Forum: Empower staff to speak up freely on concerns about workplace safety, Forum News & Top Stories


    I refer to the article “Tuas plant blast sparks yet another call for safety time-out” (Sept 26).

    When it comes to unsafe workplace scenarios, silence is dangerous, such as when someone fails to report an error or a close shave, or hesitates to ask important questions out of fear of being humiliated over an ineffective suggestion.

    Psychological safety is the belief that one will not be punished or humiliated for speaking up with ideas, questions and concerns, or for saying something wrong.

    It is a shared belief held by members of a team that others on the team will not embarrass, reject or punish you for speaking up.

    Psychological safety is not a new idea; it is a term from organisational psychology that has been around since the 1960s.

    The concept gained prominence in 2016, when The New York Times reported that Google’s ambitious team efficacy study, Project Aristotle, had identified psychological safety as the single most important determinant of team success.

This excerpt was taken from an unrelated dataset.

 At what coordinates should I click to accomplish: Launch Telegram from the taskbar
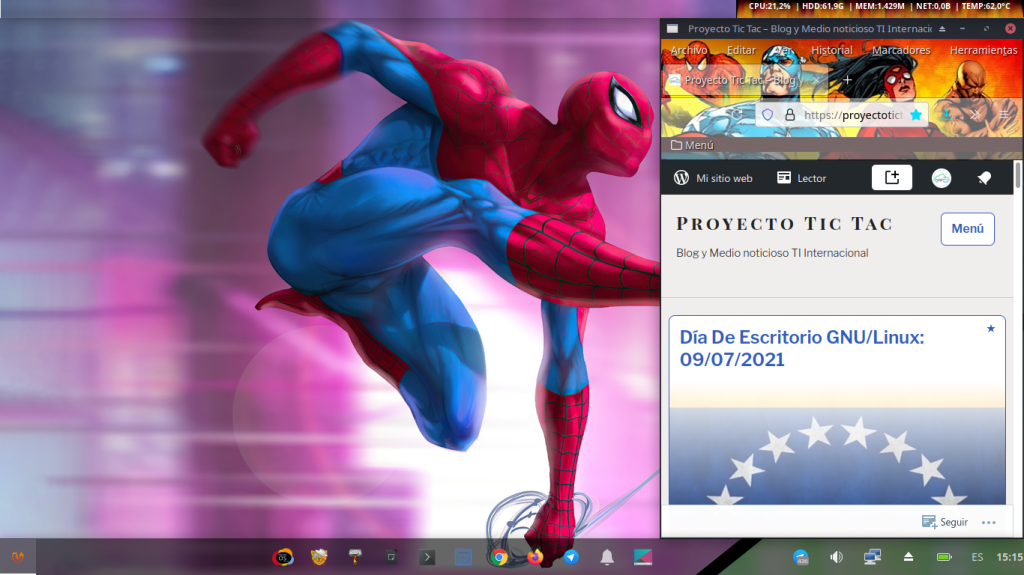click(570, 557)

    The ability to speak freely is inextricably linked to workplace safety.

    In analyses of preventable workplace safety incidents, there is frequently – if not in the majority of cases – evidence that someone had a concern but did not speak up about it, or did not stop someone from behaving in an unsafe way, because they did not feel psychologically safe doing so, according to the Centre for Creative Leadership.

    A psychologically safe workplace is one that “promotes employees’ psychological well-being and actively works to prevent harm to employee psychological health due to negligent, reckless or intentional acts”, according to the National Canadian Standard of Psychological Health and Safety in the Workplace.

    Brainstorming how to empower the workforce to speak up and avoid working in an unsafe environment is the first thing companies should do in a workplace psychological safety programme.